TEXTO DE PARTIDA:
----------------------------------------

El Papa recibió el documento final del Sínodo y seguramente responderá con una Exhortación post sinodal. Pero en el discurso final insistió en que lo más importante de esta experiencia debería ser el “diagnóstico de lo que pasa en esas tierras y en esos pueblos” para poder responder adecuadamente tanto en lo que respecta a la defensa de la vida -de los pueblos y de la creación- como a una evangelización que llegue al corazón de sus culturas y no avasalle la riqueza de sus tradiciones y el “Buen vivir” (armonía consigo mismo, con la naturaleza, con los seres humanos y con el ser supremo) que tienen los indígenas.
El documento final tiene 5 capítulos. El primero, “De la escucha a la conversión integral” y los otros cuatro, abordando “los nuevos caminos” que la iglesia ha de transitar en cuatro dimensiones: conversión pastoral, conversión cultural, conversión ecológica y conversión sinodal.

----------------------------------------

MATERIAL PROPORCIONADO:
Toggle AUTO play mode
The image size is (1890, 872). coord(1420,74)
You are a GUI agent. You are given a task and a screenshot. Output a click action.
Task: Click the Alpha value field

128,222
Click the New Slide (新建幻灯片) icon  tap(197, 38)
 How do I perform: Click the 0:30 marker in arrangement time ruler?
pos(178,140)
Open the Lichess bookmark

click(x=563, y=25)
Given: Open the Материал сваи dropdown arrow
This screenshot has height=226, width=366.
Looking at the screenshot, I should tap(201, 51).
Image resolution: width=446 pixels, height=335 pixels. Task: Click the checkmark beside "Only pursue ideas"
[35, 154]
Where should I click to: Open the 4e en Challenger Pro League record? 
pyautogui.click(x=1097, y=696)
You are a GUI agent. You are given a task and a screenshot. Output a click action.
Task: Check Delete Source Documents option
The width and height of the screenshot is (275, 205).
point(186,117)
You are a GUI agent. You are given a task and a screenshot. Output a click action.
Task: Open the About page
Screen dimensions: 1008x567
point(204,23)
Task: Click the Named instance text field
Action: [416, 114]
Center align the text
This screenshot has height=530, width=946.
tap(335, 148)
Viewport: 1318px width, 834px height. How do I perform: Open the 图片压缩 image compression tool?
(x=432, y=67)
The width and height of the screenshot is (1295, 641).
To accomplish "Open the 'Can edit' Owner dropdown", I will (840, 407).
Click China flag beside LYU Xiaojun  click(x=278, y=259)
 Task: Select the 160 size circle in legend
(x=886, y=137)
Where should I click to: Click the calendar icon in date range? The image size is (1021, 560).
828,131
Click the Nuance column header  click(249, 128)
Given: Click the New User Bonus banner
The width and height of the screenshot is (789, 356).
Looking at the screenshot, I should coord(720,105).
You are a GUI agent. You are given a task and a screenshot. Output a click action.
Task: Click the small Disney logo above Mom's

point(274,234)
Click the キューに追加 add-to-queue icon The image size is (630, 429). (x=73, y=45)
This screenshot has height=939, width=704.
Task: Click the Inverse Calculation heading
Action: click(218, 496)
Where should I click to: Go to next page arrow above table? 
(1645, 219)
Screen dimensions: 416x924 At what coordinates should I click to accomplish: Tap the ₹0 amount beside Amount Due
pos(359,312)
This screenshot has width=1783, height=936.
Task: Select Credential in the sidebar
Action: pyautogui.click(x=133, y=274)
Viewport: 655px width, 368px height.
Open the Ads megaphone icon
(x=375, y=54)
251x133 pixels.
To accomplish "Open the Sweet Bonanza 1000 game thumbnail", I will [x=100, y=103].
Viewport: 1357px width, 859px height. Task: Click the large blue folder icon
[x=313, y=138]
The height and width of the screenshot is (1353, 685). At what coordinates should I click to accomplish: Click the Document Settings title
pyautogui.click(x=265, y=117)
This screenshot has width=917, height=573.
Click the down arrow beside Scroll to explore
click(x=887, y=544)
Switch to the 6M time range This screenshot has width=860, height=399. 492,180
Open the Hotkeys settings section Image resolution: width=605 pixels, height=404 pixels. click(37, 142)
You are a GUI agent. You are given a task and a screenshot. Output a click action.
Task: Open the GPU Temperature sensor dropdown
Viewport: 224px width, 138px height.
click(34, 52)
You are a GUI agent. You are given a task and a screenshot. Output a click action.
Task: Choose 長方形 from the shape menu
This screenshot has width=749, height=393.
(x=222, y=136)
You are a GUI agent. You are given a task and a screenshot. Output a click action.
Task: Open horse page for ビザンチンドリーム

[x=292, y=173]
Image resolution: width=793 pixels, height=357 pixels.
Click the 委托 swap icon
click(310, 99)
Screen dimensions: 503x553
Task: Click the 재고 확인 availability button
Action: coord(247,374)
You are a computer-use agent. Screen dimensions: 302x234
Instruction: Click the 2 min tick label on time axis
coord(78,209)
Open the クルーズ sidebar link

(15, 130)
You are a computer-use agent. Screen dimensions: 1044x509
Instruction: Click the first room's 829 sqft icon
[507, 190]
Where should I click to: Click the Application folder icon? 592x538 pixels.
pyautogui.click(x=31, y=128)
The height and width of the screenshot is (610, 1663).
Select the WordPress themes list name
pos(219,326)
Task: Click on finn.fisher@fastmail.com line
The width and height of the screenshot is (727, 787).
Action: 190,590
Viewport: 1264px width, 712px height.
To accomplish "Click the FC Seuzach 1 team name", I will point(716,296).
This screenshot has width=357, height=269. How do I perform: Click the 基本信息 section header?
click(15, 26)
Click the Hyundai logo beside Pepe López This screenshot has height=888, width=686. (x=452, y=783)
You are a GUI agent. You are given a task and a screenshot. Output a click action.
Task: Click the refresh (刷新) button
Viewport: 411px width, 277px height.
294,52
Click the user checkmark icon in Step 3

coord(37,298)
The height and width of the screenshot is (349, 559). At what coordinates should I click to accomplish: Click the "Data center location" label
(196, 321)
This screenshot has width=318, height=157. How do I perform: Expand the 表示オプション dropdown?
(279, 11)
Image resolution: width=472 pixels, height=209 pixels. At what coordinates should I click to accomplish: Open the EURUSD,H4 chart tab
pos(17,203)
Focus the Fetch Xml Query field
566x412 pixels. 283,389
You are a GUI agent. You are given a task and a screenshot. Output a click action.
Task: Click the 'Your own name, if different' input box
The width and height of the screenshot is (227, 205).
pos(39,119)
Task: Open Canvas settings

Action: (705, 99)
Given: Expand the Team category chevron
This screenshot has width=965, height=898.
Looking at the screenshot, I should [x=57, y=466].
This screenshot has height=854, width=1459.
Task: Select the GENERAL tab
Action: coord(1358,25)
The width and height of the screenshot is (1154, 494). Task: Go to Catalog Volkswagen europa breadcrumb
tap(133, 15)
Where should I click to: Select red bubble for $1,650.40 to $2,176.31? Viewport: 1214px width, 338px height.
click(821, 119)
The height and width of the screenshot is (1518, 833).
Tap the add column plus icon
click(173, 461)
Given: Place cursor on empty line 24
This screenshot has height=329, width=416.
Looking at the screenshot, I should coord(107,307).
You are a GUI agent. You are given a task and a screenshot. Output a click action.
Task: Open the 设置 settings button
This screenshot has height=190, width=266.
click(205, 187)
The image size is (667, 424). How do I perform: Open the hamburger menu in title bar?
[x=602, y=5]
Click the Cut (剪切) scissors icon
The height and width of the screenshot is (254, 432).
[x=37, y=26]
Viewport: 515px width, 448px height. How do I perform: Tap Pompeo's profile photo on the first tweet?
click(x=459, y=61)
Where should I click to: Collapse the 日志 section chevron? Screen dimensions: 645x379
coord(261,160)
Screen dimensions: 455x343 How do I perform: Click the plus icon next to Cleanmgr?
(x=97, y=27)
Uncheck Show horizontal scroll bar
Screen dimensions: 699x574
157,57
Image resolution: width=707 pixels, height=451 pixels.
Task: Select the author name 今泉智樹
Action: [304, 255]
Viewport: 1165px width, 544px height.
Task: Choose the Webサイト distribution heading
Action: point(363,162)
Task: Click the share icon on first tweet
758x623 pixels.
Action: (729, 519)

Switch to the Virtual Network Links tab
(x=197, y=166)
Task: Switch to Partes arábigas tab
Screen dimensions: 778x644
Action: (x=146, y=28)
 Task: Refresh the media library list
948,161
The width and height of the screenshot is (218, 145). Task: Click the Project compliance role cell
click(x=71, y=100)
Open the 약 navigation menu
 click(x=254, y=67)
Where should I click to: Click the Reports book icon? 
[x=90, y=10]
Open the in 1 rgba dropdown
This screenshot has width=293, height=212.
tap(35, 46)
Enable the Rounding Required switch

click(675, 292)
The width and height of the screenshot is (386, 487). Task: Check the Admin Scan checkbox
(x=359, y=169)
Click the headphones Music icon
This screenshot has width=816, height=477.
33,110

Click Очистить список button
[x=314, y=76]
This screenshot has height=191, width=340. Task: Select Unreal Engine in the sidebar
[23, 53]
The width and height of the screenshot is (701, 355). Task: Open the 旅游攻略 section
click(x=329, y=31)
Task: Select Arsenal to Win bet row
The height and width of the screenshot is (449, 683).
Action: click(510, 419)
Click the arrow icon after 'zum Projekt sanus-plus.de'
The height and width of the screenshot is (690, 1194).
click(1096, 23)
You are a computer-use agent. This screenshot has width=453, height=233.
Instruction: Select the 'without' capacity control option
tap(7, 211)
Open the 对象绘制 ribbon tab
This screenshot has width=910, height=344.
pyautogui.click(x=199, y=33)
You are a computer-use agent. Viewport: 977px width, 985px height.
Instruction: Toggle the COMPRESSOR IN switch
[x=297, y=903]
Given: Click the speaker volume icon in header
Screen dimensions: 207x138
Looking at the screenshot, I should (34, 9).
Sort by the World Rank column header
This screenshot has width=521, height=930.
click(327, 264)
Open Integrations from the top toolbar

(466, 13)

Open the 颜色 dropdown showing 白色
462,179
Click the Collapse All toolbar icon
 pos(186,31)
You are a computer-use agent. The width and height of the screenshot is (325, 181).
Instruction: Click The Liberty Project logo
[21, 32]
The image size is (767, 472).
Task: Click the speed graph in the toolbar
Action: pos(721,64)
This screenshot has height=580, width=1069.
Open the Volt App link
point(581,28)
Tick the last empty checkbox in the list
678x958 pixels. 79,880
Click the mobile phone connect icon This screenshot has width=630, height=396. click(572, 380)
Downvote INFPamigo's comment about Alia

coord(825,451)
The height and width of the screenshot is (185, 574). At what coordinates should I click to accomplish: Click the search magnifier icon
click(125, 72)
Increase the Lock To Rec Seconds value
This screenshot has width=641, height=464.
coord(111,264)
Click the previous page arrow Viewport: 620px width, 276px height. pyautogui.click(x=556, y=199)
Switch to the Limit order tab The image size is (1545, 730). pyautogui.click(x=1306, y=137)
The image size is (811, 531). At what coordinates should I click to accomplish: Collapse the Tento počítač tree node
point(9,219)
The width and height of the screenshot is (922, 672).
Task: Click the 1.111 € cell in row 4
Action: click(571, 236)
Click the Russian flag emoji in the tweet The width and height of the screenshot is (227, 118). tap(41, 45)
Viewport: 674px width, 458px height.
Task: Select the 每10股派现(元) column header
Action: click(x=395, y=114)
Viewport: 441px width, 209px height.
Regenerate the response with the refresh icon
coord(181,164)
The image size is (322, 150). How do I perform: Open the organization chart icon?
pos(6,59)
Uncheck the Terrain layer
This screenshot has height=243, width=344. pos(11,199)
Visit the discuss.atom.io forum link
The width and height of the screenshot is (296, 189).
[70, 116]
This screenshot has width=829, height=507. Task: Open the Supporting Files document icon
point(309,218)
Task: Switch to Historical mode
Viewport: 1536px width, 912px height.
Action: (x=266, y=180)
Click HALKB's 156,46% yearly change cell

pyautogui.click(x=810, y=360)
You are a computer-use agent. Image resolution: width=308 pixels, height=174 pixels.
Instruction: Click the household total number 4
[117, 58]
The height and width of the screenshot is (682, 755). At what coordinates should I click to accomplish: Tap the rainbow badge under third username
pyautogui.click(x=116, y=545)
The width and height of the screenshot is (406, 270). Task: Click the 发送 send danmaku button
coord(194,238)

----------------------------------------

TAREAS PROPUESTAS:
**1.** Reproduce literalmente el fragmento del texto sobre el Sínodo que empieza en "El Papa recibió" y acaba en "y conversión sinodal.".
**2.** Según el texto sobre el Sínodo, ¿en qué cuatro dimensiones se presentan los nuevos caminos que debe transitar la iglesia?
**3.** Retoma el texto sobre el Sínodo y continúalo a partir de su última oración.

RESPUESTAS POR TAREA:
**1.**
El Papa recibió el documento final del Sínodo y seguramente responderá con una Exhortación post sinodal. Pero en el discurso final insistió en que lo más importante de esta experiencia debería ser el “diagnóstico de lo que pasa en esas tierras y en esos pueblos” para poder responder adecuadamente tanto en lo que respecta a la defensa de la vida -de los pueblos y de la creación- como a una evangelización que llegue al corazón de sus culturas y no avasalle la riqueza de sus tradiciones y el “Buen vivir” (armonía consigo mismo, con la naturaleza, con los seres humanos y con el ser supremo) que tienen los indígenas.
El documento final tiene 5 capítulos. El primero, “De la escucha a la conversión integral” y los otros cuatro, abordando “los nuevos caminos” que la iglesia ha de transitar en cuatro dimensiones: conversión pastoral, conversión cultural, conversión ecológica y conversión sinodal.

**2.** Conversión pastoral, conversión cultural, conversión ecológica y conversión sinodal.

**3.**
El primer capítulo es una clara voz profética que le levanta contra la realidad que allí se vive: “Hay una destrucción de la Amazonia y eso significa la desaparición del territorio y de sus habitantes, especialmente los pueblos indígenas” (n.2). “La Amazonía es hoy una hermosura herida y deformada, un lugar de dolor y violencia” (n.10). Aquí también se reconoce el papel que la iglesia puede jugar ante esa dura realidad: “En el momento presente, la Iglesia tiene la oportunidad histórica de diferenciarse de las nuevas potencias colonizadoras escuchando a los pueblos amazónicos para poder ejercer con transparencia su actividad profética” (n.15). Pero la iglesia no podrá tener esa voz profética si no escucha “el clamor de la tierra y el grito de los pobres y de los pueblos” (n.17). Ese clamor hará posible la urgente “conversión integral” a una vida “simple y sobria, todo ello alimentado por una espiritualidad mística al estilo de San Francisco de Asís” (n.17).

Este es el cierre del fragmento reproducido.